Marketing leaders and agencies are finding it increasingly difficult to keep pace with growing demands to localize and adapt their creative strategies. Facing a widening range of digital and physical channels that each require rapid adaptation in order to remain relevant to individual geographic, cultural, and customer audiences, too many organizations are failing to take the necessary steps to improve their capacity and agility, according to a new study by the CMO Council.
The new study, Adaptability in Branded Content Delivery, reveals that more than two-thirds of marketers rate their organizations and agencies below satisfactory in their capacity to translate and adapt brand marketing content across the markets and channels they serve. This has led to equally lack-luster marks in timeliness as only 30 percent of marketers rate their in-house and agency teams as either “advanced” or “doing well” in their timeliness and capacity to simultaneously support global and local execution.
Marketers admit these failures in addressing rapid adaptation is further challenged by mounting pressure by a variety of forces and factors, led by requirements for geographic localization, proliferation of new digital formats, the need for more visually enriched and engaging content, and operational cost pressures.
“At a time when the customer has higher expectations than ever for the relevance and personalization of content and brand interaction, marketing organizations will need to step up their game when it comes to brand content adaptation to address geographic, cultural, customer and other differences,” says Donovan Neale-May, executive director of the CMO Council, in a news release. “Past research has shown that adaptation of marketing strategy and content can be major enabler of sales and brand success. Yet most companies have a long way to go to get it right.”

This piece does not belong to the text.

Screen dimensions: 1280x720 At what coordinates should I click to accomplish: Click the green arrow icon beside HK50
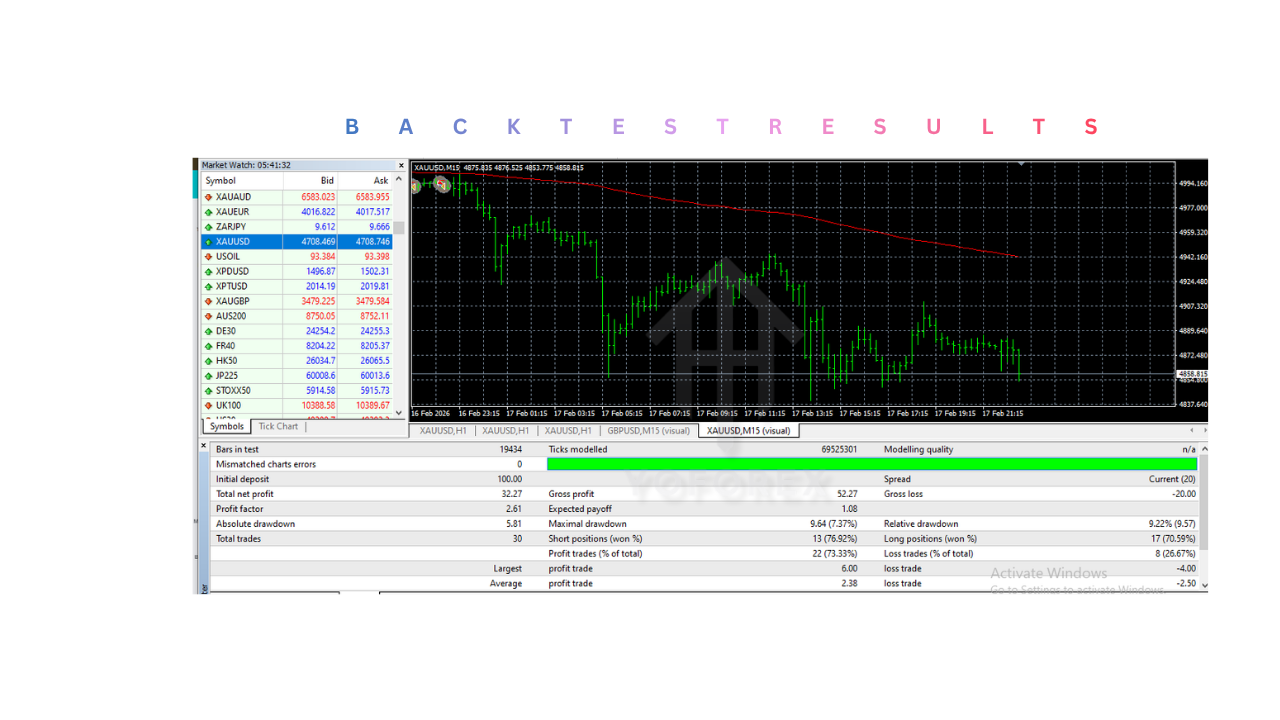[207, 361]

How well are you translating your creative strategy across all digital and physical marketing channels, including merchandising locations, promotional literature, advertising, packaging and sales materials?
Among the key findings:
- Only 32 percent of respondents say their companies are either advanced or doing well in adapting brand content to different markets, partners and geographies. Another 34 percent say they are at least improving.
- Just 20 percent are satisfied with their creative delivery process and marketing supply chain effectiveness.
- Respondents point to speed of execution as a major challenge; less than half say they are able to deploy localized content across both physical and digital touchpoints within weeks of a campaign launch.
- Marketers believe their top five process challenge are shortening turnaround times, ensuring quality and uniformity with brand guidelines, end-to-end workflow management, delivering creative on time, and measurement of the creative appeal and impact of content.
Change is too slow
The study also finds that many organizations are failing to take important steps to improve their capacity to adapt and modify branded content. Just 18 percent have completed a formal assessment of their creative delivery process and marketing supply chain effectiveness, although another 24 percent say they have begun one.
How effectively do you adapt, modify and/or localize your branded content for different markets, audiences, partners and geographies?
In addition, many companies are utilizing only basic project management and collaboration tools to manage these processes. Just 20 percent use online approval and proofing systems to accelerate modifications. Even more surprising, 49 percent of respondents say the spend less than five percent of their marketing budget for creative adaptation and cross-cultural localization.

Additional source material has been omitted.